A pantera dos olhos dormentes |
Vamos falar de história.
A capital da Paraíba completa hoje 434 anos de existência. Mas ela nem sempre se chamou João Pessoa.
E não tem como contar a história desse nome sem falar de Anayde Beiriz.
Poeta e professora, ela escandalizou a sociedade da Paraíba sendo apenas ela mesma: gostava de se maquiar, usava os cabelos curtos, saía às ruas sozinha, fumava, não queria casar nem ter filhos, escrevia versos que causavam impacto na intelectualidade paraibana e escrevia para os jornais.
Anayde nasceu em 1905, na capital paraibana. Se formou pela Escola Normal em 1922, com apenas 17 anos, e se destacou como primeira aluna da turma. Além de normalista, era poeta e amante das artes. Logo que se formou, passou a lecionar na colônia de pescadores perto de sua cidade de Lucena. Em 1925, ganhou um concurso de beleza. Circulava também nos meios intelectuais, onde se declarava publicamente a favor da liberdade e da autonomia feminina.
E onde entra essa moça jovem, inteligente, articulada e bela na história do Brasil?
Anayde se envolveu emocionalmente com João Dantas, advogado, jornalista, candidato republicano de oposição a João Pessoa (vice de Getúlio Vargas, até então governador da Paraíba) e de perfil conservador. Duas pessoas com ideologias contrárias, mas que não conseguiram fugir do feitiço atrativo do amor.

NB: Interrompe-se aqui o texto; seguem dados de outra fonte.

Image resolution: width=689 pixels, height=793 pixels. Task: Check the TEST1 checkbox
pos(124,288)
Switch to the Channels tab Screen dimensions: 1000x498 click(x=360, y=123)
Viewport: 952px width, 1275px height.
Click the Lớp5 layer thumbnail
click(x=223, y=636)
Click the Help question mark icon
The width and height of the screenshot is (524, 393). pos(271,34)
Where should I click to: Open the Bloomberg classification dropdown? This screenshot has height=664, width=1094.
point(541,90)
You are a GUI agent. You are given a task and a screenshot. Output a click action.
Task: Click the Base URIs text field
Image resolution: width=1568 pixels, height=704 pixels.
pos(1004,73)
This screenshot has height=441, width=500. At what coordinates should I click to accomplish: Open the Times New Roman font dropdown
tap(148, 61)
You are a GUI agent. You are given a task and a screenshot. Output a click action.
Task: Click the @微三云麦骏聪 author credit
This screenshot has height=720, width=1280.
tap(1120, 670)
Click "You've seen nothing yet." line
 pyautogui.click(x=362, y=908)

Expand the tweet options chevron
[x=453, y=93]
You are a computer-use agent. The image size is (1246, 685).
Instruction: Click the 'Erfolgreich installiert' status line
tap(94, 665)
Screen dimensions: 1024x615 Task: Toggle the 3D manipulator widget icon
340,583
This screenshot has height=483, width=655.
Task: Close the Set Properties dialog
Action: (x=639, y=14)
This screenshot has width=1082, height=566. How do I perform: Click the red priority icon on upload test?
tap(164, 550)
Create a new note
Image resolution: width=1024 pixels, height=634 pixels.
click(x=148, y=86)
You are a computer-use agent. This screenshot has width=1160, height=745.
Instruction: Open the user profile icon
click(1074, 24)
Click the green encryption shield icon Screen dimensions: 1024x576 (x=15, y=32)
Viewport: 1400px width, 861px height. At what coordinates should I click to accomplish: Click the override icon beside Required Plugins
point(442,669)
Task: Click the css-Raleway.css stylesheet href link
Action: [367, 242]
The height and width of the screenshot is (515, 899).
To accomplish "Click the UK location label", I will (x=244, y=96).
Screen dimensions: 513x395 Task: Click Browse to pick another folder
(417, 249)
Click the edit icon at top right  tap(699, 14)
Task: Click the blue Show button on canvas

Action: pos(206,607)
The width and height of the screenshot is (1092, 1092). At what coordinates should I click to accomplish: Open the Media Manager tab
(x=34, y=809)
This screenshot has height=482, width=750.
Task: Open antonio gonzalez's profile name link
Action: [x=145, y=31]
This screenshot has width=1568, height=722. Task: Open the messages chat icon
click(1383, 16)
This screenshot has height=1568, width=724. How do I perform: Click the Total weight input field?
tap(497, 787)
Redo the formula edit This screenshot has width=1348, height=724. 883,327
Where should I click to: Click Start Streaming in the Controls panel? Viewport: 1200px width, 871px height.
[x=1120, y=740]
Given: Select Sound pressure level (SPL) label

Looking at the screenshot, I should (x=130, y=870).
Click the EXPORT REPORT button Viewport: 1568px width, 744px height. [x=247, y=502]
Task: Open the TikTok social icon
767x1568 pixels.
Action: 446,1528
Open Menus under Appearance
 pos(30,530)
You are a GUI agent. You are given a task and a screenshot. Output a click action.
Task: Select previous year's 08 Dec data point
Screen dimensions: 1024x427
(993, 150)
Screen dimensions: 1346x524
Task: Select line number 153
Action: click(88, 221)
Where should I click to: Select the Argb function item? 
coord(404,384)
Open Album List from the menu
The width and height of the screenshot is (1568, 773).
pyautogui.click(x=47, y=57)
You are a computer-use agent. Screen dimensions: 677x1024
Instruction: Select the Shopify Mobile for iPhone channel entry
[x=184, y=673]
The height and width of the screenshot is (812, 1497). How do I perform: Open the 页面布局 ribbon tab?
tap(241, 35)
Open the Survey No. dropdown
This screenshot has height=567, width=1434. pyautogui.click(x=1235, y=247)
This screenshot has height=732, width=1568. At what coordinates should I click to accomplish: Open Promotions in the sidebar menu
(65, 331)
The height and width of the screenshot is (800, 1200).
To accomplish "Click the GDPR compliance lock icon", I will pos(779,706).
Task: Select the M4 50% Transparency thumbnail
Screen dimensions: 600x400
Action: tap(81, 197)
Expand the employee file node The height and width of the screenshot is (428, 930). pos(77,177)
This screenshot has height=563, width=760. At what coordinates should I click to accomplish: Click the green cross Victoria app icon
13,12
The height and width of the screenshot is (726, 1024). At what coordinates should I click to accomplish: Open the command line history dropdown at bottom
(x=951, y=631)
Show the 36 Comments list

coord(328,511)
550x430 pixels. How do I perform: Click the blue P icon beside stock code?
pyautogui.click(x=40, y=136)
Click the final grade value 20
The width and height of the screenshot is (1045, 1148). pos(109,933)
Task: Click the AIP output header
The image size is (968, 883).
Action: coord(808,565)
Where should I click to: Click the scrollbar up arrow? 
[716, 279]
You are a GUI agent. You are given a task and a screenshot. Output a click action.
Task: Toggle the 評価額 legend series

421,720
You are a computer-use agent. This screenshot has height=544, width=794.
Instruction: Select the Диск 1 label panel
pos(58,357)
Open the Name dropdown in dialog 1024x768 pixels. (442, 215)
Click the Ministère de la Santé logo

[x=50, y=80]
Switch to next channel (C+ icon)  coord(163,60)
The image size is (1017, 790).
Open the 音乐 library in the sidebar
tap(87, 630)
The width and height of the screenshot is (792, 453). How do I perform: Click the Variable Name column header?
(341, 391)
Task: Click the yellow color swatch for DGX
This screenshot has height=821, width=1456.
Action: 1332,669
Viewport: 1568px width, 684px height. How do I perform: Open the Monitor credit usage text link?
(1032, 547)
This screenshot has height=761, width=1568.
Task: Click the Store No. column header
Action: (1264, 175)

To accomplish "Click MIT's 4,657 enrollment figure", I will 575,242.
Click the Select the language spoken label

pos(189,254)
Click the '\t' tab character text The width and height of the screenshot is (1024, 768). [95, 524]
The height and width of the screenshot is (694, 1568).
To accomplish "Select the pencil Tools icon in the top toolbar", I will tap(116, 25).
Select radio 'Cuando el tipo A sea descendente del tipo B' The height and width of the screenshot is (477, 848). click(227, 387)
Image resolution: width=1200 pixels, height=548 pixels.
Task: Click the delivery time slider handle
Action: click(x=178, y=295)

No meio daquela disputa eleitoral, não houve dinheiro jogado de cima de um prédio, nem acusações infundadas de “bruxaria e feitiços”. Mas houve uma invasão à casa de João Dantas. Os invasores não encontraram as armas que estavam procurando, mas não voltaram de mãos vazias. Cartas de Anayde à João Dantas, cheias de conteúdo erótico, foram espalhadas pela cidade com ajuda maciça da imprensa da época.
Com a honra manchada, João Dantas atira no peito de João Pessoa. João Dantas foi encontrado morto em sua cela. A comoção que se seguiu fez eclodir a Revolução de 30, e o resto é a história que aprendemos nos livros.
Anayde se refugiou num abrigo em Recife. Não aguentou a morte social. Se matou tomando veneno.
“Mas não me julgues por isto diferente das outras mulheres; há, em todas nós, o mesmo instinto, a mesma animalidade primitiva, desenfreada, numas, pela grosseria e desregramento dos apetites; contida, nobremente, em outras, pelas forças vitoriosas da inteligência, da vontade, superiormente dirigida pela delicadeza inata dos sentimentos ou pelo poder selético e dignificador da cultura”.